平成11年に新宮市で発生した殺人事件で全国指名手配されていた住居不詳の無職、上田英昭容疑者(53)について、県警組織犯罪対策課は23日、愛知県内で発見し、殺人容疑で逮捕したと発表した。事件発生から14年10カ月の逃亡劇は、一般市民からの情報提供により急展開を迎えた。
同課によると、上田容疑者は暴力団五代目山口組三代目新宮南組の幹部組員だった平成11年9月29日午後9時35分ごろ、他の男2人(服役中)と共謀し、新宮市内の路上で、中林喜文元同組組長代行(当時56)を拳銃の実弾5発を顔や腹などに命中させ殺害した疑い。
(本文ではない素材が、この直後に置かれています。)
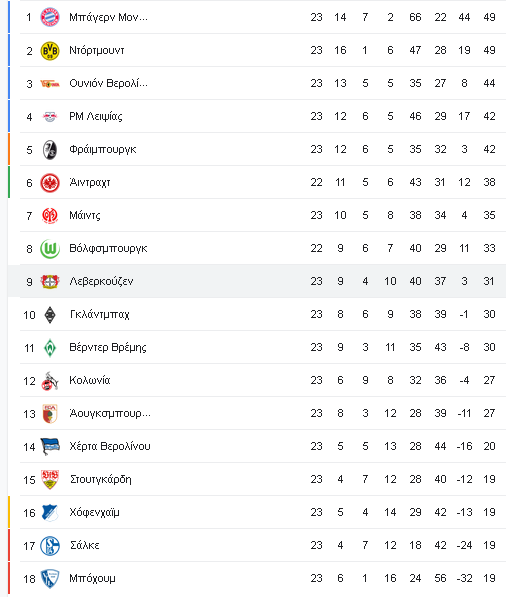Click the Bayern Munich club crest
506x597 pixels.
pyautogui.click(x=50, y=17)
一般市民から「上田に似た男を見た」との通報を受けた愛知県碧南署の署員が捜索中、高浜市内のパチンコ店にいた上田容疑者を発見。任意同行を求め署で事情聴取したところ、本人であることを認め、指紋照合も一致したことから逮捕したという。
犯行について上田容疑者は「間違いありません」と容疑を認めているものの、その他については話していないという。
同事件では、上部組織の分裂による内部対立から事件に発展したとみられているが、事件に至った背後関係の全容解明が進んでおらず、同課は上田容疑者の身柄を県内に移して取り調べ、当時の組織の状況や逃走ルート、潜伏先などの解明を進めている。